[Some records]
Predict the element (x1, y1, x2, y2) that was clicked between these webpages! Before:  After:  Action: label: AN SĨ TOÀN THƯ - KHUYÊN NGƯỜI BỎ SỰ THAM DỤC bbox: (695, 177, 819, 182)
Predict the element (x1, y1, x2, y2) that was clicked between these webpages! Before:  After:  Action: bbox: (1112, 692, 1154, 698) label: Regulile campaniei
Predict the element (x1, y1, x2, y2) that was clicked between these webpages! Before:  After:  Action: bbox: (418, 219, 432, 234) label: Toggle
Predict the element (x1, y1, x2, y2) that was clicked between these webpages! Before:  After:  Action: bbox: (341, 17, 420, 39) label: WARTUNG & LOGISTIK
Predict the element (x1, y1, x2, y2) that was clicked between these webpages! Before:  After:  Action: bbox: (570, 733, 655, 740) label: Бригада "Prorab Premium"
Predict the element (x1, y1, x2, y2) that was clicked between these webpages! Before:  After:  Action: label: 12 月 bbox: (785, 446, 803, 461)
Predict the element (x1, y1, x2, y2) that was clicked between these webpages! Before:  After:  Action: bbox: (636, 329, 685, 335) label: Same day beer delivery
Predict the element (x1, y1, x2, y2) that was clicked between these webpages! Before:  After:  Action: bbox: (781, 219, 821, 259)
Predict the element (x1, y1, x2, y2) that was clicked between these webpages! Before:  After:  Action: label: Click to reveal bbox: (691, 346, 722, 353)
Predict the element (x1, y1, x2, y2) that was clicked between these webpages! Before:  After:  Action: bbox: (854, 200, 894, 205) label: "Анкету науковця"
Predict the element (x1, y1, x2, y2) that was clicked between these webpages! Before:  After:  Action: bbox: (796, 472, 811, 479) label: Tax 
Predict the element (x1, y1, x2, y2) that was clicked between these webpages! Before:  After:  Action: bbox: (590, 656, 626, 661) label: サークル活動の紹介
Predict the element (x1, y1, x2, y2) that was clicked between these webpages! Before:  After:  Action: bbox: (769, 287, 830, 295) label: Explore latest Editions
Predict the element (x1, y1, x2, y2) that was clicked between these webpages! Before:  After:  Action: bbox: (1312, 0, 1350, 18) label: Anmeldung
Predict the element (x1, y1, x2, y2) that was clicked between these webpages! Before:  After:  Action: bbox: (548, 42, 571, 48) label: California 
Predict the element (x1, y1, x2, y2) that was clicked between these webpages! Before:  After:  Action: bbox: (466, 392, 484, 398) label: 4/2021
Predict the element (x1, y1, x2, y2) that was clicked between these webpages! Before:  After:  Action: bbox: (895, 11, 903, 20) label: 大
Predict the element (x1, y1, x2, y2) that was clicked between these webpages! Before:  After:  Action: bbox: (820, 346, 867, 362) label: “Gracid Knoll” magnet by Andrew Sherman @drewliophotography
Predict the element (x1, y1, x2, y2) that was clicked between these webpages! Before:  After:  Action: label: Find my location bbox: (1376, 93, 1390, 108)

## What needs to be done
Copy out each of the records above word for word, keeping their order.

## Result of the exercise
Predict the element (x1, y1, x2, y2) that was clicked between these webpages! Before:  After:  Action: label: AN SĨ TOÀN THƯ - KHUYÊN NGƯỜI BỎ SỰ THAM DỤC bbox: (695, 177, 819, 182)
Predict the element (x1, y1, x2, y2) that was clicked between these webpages! Before:  After:  Action: bbox: (1112, 692, 1154, 698) label: Regulile campaniei
Predict the element (x1, y1, x2, y2) that was clicked between these webpages! Before:  After:  Action: bbox: (418, 219, 432, 234) label: Toggle
Predict the element (x1, y1, x2, y2) that was clicked between these webpages! Before:  After:  Action: bbox: (341, 17, 420, 39) label: WARTUNG & LOGISTIK
Predict the element (x1, y1, x2, y2) that was clicked between these webpages! Before:  After:  Action: bbox: (570, 733, 655, 740) label: Бригада "Prorab Premium"
Predict the element (x1, y1, x2, y2) that was clicked between these webpages! Before:  After:  Action: label: 12 月 bbox: (785, 446, 803, 461)
Predict the element (x1, y1, x2, y2) that was clicked between these webpages! Before:  After:  Action: bbox: (636, 329, 685, 335) label: Same day beer delivery
Predict the element (x1, y1, x2, y2) that was clicked between these webpages! Before:  After:  Action: bbox: (781, 219, 821, 259)
Predict the element (x1, y1, x2, y2) that was clicked between these webpages! Before:  After:  Action: label: Click to reveal bbox: (691, 346, 722, 353)
Predict the element (x1, y1, x2, y2) that was clicked between these webpages! Before:  After:  Action: bbox: (854, 200, 894, 205) label: "Анкету науковця"
Predict the element (x1, y1, x2, y2) that was clicked between these webpages! Before:  After:  Action: bbox: (796, 472, 811, 479) label: Tax 
Predict the element (x1, y1, x2, y2) that was clicked between these webpages! Before:  After:  Action: bbox: (590, 656, 626, 661) label: サークル活動の紹介
Predict the element (x1, y1, x2, y2) that was clicked between these webpages! Before:  After:  Action: bbox: (769, 287, 830, 295) label: Explore latest Editions
Predict the element (x1, y1, x2, y2) that was clicked between these webpages! Before:  After:  Action: bbox: (1312, 0, 1350, 18) label: Anmeldung
Predict the element (x1, y1, x2, y2) that was clicked between these webpages! Before:  After:  Action: bbox: (548, 42, 571, 48) label: California 
Predict the element (x1, y1, x2, y2) that was clicked between these webpages! Before:  After:  Action: bbox: (466, 392, 484, 398) label: 4/2021
Predict the element (x1, y1, x2, y2) that was clicked between these webpages! Before:  After:  Action: bbox: (895, 11, 903, 20) label: 大
Predict the element (x1, y1, x2, y2) that was clicked between these webpages! Before:  After:  Action: bbox: (820, 346, 867, 362) label: “Gracid Knoll” magnet by Andrew Sherman @drewliophotography
Predict the element (x1, y1, x2, y2) that was clicked between these webpages! Before:  After:  Action: label: Find my location bbox: (1376, 93, 1390, 108)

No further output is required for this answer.